A case conference will decide whether to put your child’s name on the Child Protection Register. Each Health and Social Care Trust (HSC Trust) is required to keep a register of every child/young person in its area who is considered to be suffering from, or likely to suffer, significant harm and for whom there is a Child Protection Plan.

The Register is not a list of names of children/young people who have been abused but of children/young people for whom there are unresolved Child Protection issues and who are currently the subject of an inter-agency Child Protection Plan.

The purpose of the register is to provide record about a child/young person for whom there are unresolved Child Protection issues and there is in place an inter-agency Child Protection Plan. It also ensures the Child Protection Plan is formally reviewed at least every six months (and initially after three months of the decision to place the child/young person’s name on the Register).

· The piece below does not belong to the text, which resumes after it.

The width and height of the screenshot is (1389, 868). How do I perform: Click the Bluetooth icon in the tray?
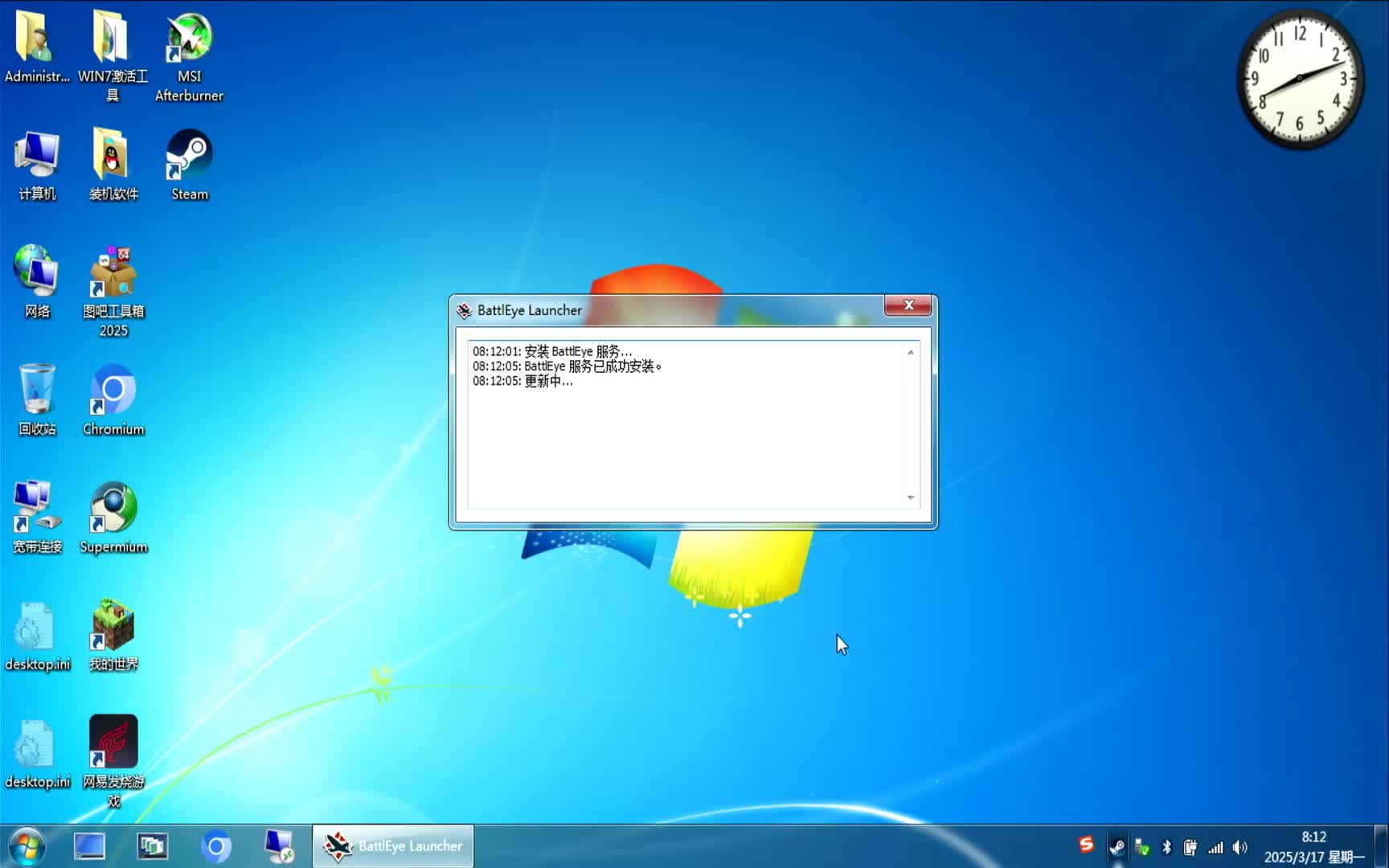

It is also useful in that it provides a central point of enquiry for professional staff who are concerned about the welfare of a child/young person and who need to know whether the child/young person is the subject of an inter-agency Child Protection Plan.

The information on the Register must be kept up-to-date and its contents must be confidential other than to authorised, legitimate enquirers. It must be held securely and separately from other agency records. It must be accessible to enquirers both in and outside office hours.

Who Can Appeal a Decision to Place a Child’s Name on the Register?

A parent, a person who has parental responsibility, or a person who was invited as the primary carer of a child/young person who has been subject to a Child Protection Investigation and Child Protection Case Conference. Children/young people, according to their age and understanding, who have been subject to a Child Protection Investigation and Child Protection Case Conference, may also appeal the decision. 

The decision can only appealed if one of the following grounds are satisfied:

  1. SBNI Regional Child Protection Policy and Procedures in respect of the Child Protection Case Conference were not followed, with associated implications for the decisions and outcome of the Child Protection Case Conference;

  2. Information presented at the Child Protection Case Conference was inaccurate, incomplete or inadequately considered in the decision-making process;

  3. The threshold for registration/de-registration was not met;

  4. The category of registration was not correct.

Finally appeals must be made within 15 days of the Initial Case Conference Decision.